PCA framework Explained
Prompt Corrective Action or PCA is a framework under which banks with weak financial metrics are put under watch by the RBI. The Reserve Bank has specified certain regulatory trigger points, as a part of prompt corrective action (PCA) framework, in terms of three parameters, i.e. capital to risk-weighted assets ratio (CRAR), net non-performing assets (NPA) and Return on Assets (RoA), for initiation of certain structured and discretionary actions in respect of banks hitting such trigger points.
Since most bank operations are financed by deposits that need to be repaid, a bank must carry enough capital to continue its operations. PCA aims to help warn both the regulator and investors and depositors when a bank is heading for trouble. The aim is to head off concerns until they hit levels of crisis.
LIC the saving grace for IDBI bank
LIC had to come to the rescue for bailing out IDBI bank picking up 51% cent in the bank and taking it private. The picture looks far from rosy. The massive ₹21,624 crore of capital that LIC infused into the ailing bank last fiscal, has been sucked into the bank’s losses. What’s more, the bank’s bad loan troubles don’t appear to be easing any time soon. Will the so-called synergies for LIC work out is what remains to be seen?
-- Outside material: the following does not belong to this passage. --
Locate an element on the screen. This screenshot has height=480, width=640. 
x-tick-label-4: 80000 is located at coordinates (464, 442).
PMC bank fiasco and other banking scams
Co-operative banking institutions account for about 8% of deposits and 9% of advances and loans in India. PMC frequently extended loans to HDIL and not disclosing NPA led to capital erosion for the bank. The bank without adequate capital had to put a stop on withdrawals. PNB Nirav Modi is the most infamous scam that came to limelight. Bank staffers issued fake bank guarantees of worth more than 13k crores over the years. Mehul Chowksi of Geetanjali gems was also named among those in banking fraud. Religare charged Laxmi Vilas bank of misappropriating funds of their fixed deposit.
Recapitalization is the strategy to improve the financial stability of the banks by much-needed capital infusion. Government has continuously made capital infusions to take care of continuous losses of the banks and assist in maintaining capital adequacy ratio. Recapitalization of PSBs in FY20 would support growth by encouraging the flow of credit to the economy, although simultaneously adding to the government’s debt.
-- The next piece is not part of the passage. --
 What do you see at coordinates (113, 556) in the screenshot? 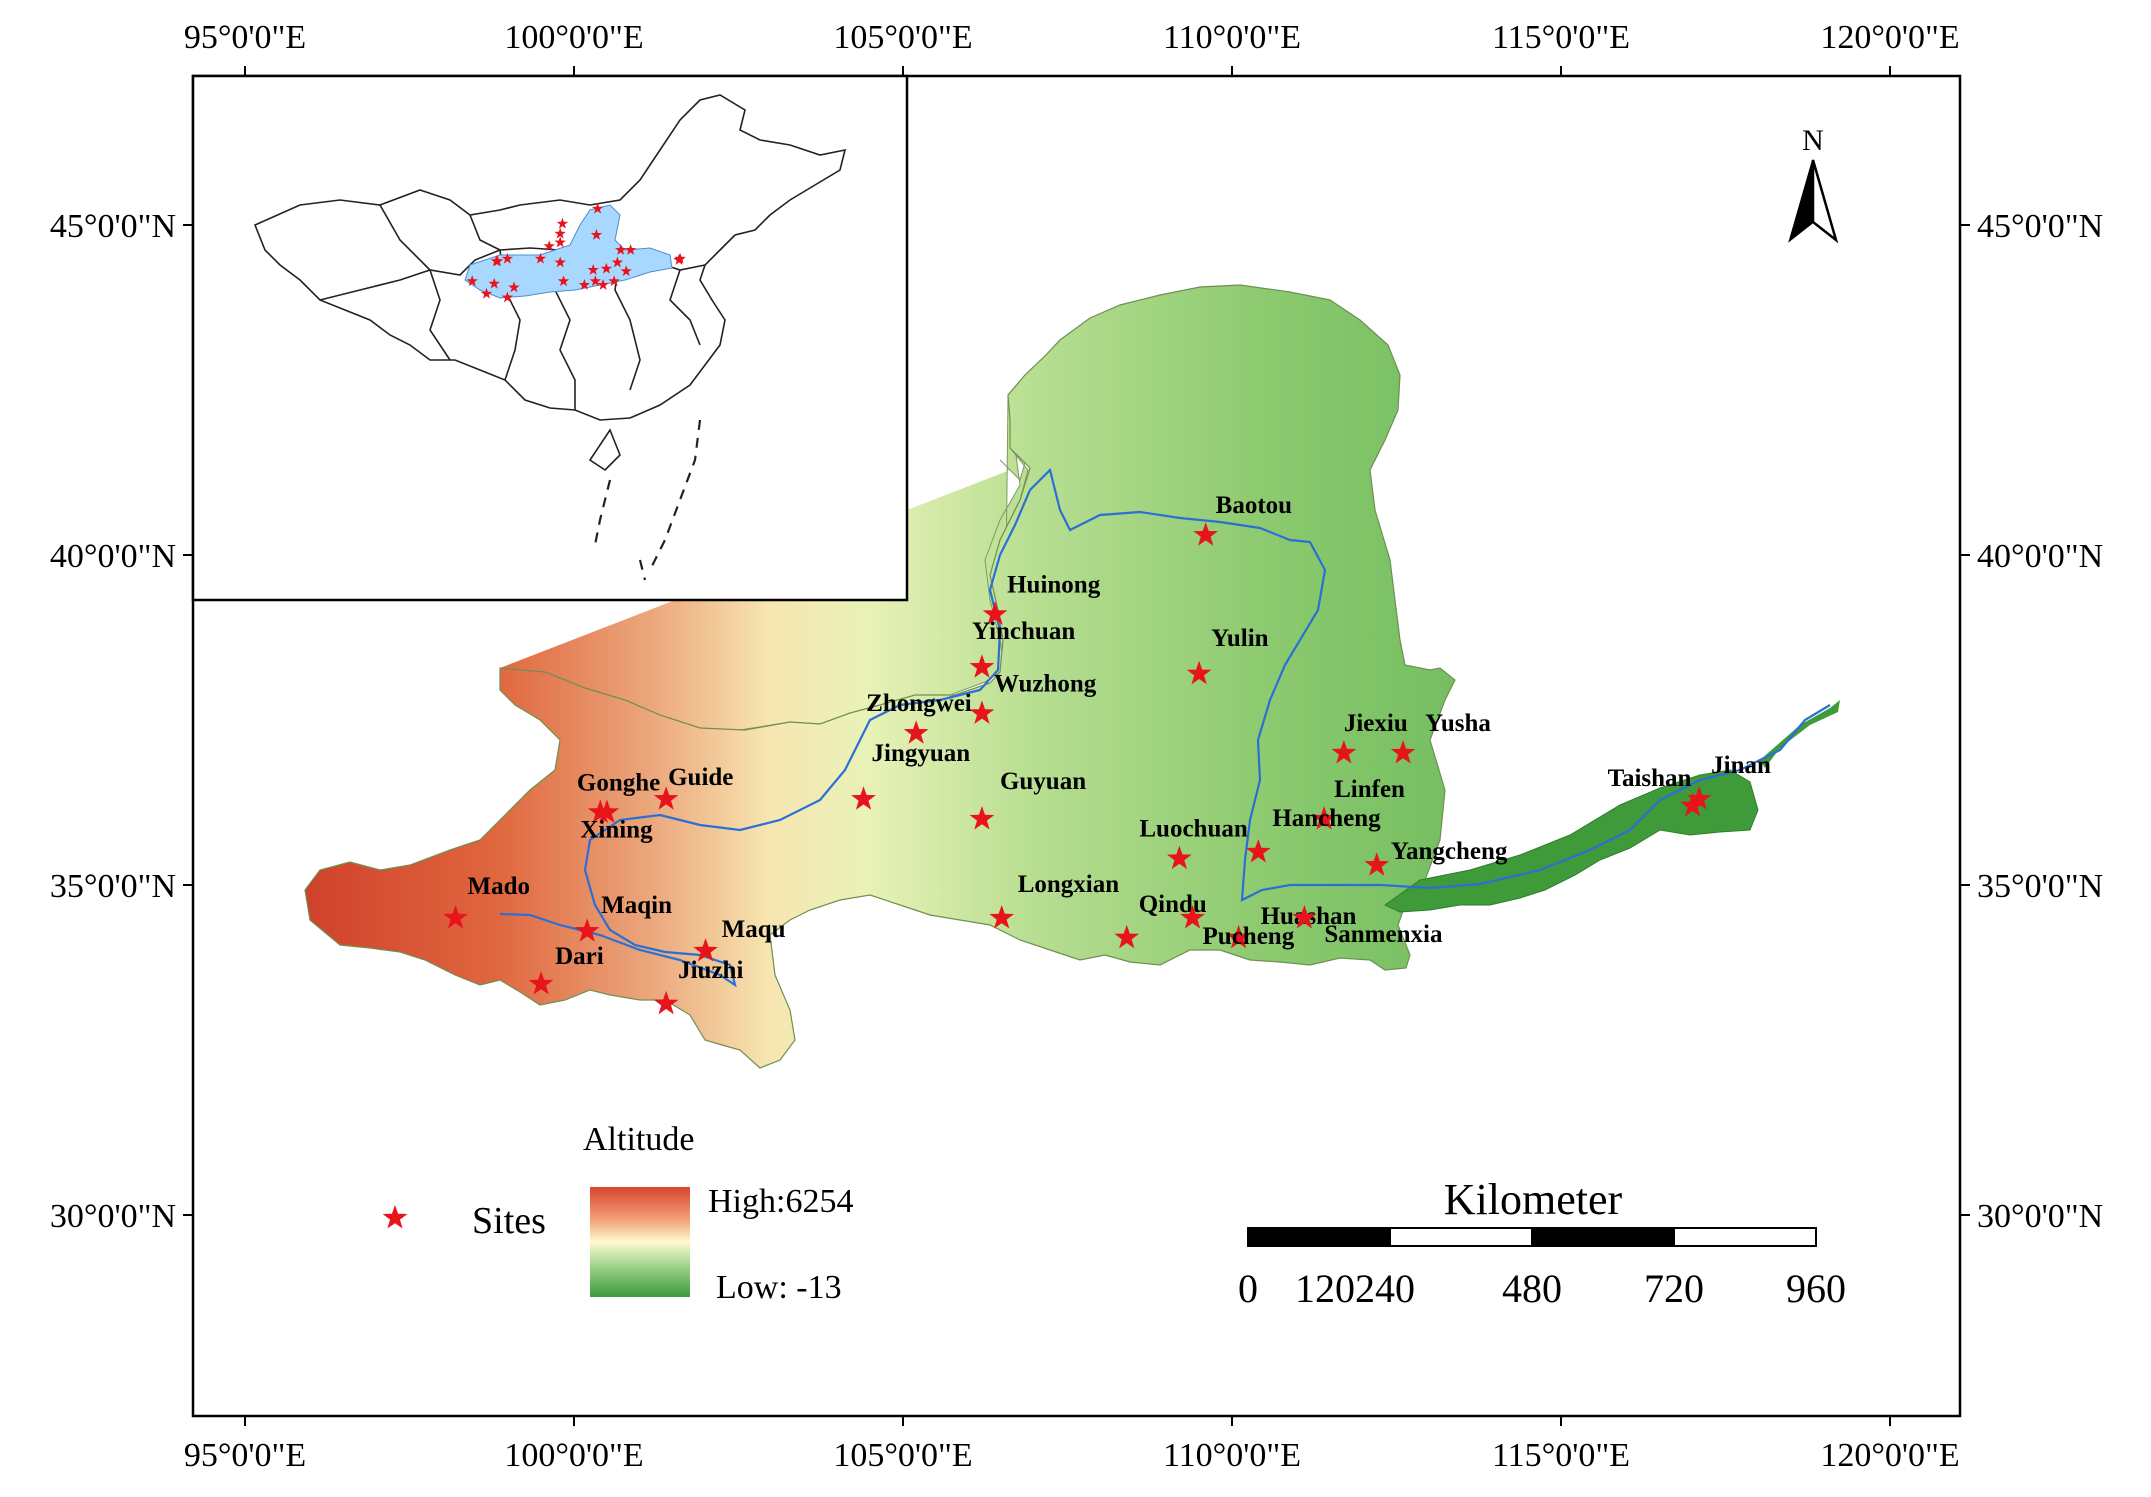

It is always possible to be wiser after the event. Nevertheless, we need to research the past to conclude the future. There are lessons to be learned for RBI, Government and the banks. It the regulatory responsibility to track macro indicators such as overall credit growth and decide the monetary policy in accordance. It needs to consider the financial and business cycles. There is no substitute to good governance. The government needs to ensure banks run in the larger national interest but at the same time decision making should be left to the bank board. There is a need to empower the bank boards. Banks need to own the soundness of their credit decisions. The need of the hour is a robust framework for credit decision in the system so that the backbone of the economy keeps flourishing generating prosperity in turn.